Last October, I was teaching a live masterclass for the Productivity Academy and asked the room a question: “Who has at least 20 tabs open when they’re doing research?”
Every hand went up.
Then I asked: “Who bookmarks articles and never goes back to them?”
Same result.
I’ve been guilty of both. For years, I had research scattered across Evernote, Google Docs, saved browser tabs, and Instapaper. I’d spend two hours “doing research” and walk away with nothing actionable. A pile of links isn’t a decision. A folder full of bookmarks isn’t knowledge.
There’s a name for what I was doing. I call it fake work.
Fake work is anything that feels productive but doesn’t actually move something forward. Collecting information without synthesizing it is one of the purest forms of it. You’re busy, you feel like you’re working, but three hours later you don’t know what you learned or what to do next.
The fix isn’t a productivity app. It’s a process. And once I built this into my workflow, research went from a black hole to one of the fastest things I do.
The 4D Research System
The whole system fits in four steps: Define, Discover, Distill, Deliver.
Step 1: Define
This is the step almost everyone skips. Before opening a single browser tab, answer one question: what outcome am I actually looking for?
Not “research AI tools.” Not “learn more about productivity systems.” Something specific.
When I was shopping for a new to-do app, my Define was this: I need one app that integrates cleanly with Lindy, Zapier, and Make, so my AI agents can add tasks automatically. That’s a specific outcome with a specific constraint. It makes every subsequent step faster because you already know what “good” looks like.
If you can’t answer the Define question in one sentence, you’re not ready to research yet. Write it out first.
Step 2: Discover
This is where the actual finding happens, and honestly, it’s the step most people are already fine at. The thing I changed was using multiple tools simultaneously.
I run the same research question through ChatGPT, Perplexity, and Claude at the same time.
They give different answers. That’s the whole point. Each model has its own algorithm, its own biases, its own way of prioritizing sources. Running all three is like the old days of checking Google, Yahoo, and Bing, except instead of links, you get synthesized answers from three different perspectives.
Perplexity is my go-to for finding a wide range of sources quickly. ChatGPT is better for going deep on a specific angle. Claude tends to give different takes than either of the others. Together they cover ground I wouldn’t cover alone.
Step 3: Distill
This is where most people fall apart. They’ve done the discovery, they’ve got a bunch of information… and then it just sits there.

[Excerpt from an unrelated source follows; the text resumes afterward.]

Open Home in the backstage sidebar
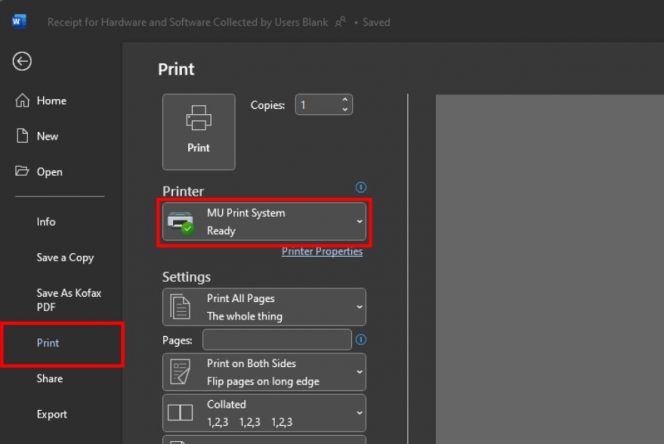The width and height of the screenshot is (664, 444). [x=50, y=101]

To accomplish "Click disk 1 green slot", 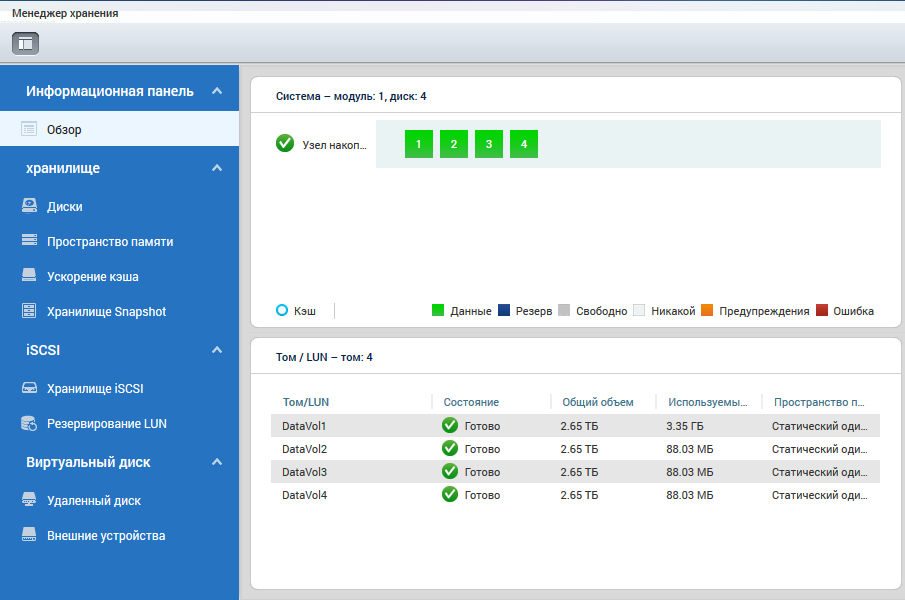I will (x=418, y=144).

The tool I use for this is Notebook LM. It’s a free Google product and one of the most underrated research tools out there.
I dump everything into a Notebook LM notebook. Links, YouTube videos, PDFs, copy-pasted sections from ChatGPT conversations. Then I query it like a second brain that only knows my sources, not the whole internet, just the material I curated.
On the to-do app research, Notebook LM told me Todoist was mentioned 46 times across my sources. Notion was second at 40. It also generated a comparison report and a mind map. When I still wasn’t sure, I had it create a 9-minute audio summary, put it on my phone, went for a walk, and had my answer before I got back.
The audio overview feature is something I didn’t expect to use this much. Now it’s one of my favorites. You can turn 15+ sources into a mini podcast and catch up on something while you’re moving.
Step 4: Deliver
Research that doesn’t become something is just reading.
The Deliver step is where you turn what you learned into something usable. That could be a decision (which app to buy), a brief (this is what I know and what I recommend), a plan, or a set of action items.
Research always ends with output. If you close your browser and nothing changed, you were collecting, not researching.
Where This Shows Up in Real Work
One of my most-used research automations now runs entirely in the background. Thirty minutes before every meeting, a Lindy agent does a background search on the person I’m meeting, professional background, company context, anything relevant, and sends me a brief to Telegram before the call.
I started building this after I caught myself going into meetings underprepared. Not because the information wasn’t out there. Because the research step was friction I kept skipping.
Automating the Discover step for recurring contexts like pre-meeting prep means I’m always at Step 3 when I need it. The research is done. I just have to act on it.
For staying current on AI news, I use ChatGPT Tasks. You can schedule a prompt to run daily at a set time. Mine runs at 11am and summarizes the latest AI updates in terms of what’s relevant for content creation and where I might want to go deeper. It’s a five-minute daily briefing I never have to remember to do.
The Gap Most People Miss
After teaching research workflows to hundreds of people in my Austin AI workshops, the pattern is consistent. Steps 2 and 4 are fine. People find stuff and eventually do something with it.
Steps 1 and 3 are where things fall apart.
Step 1 (Define) gets skipped because we’re impatient. We want to start, not plan. But research without a clear outcome is just wandering.
Step 3 (Distill) gets skipped because it feels like extra work. It’s not. It’s the step that turns research into clarity.
Fix those two, and the whole system snaps into place.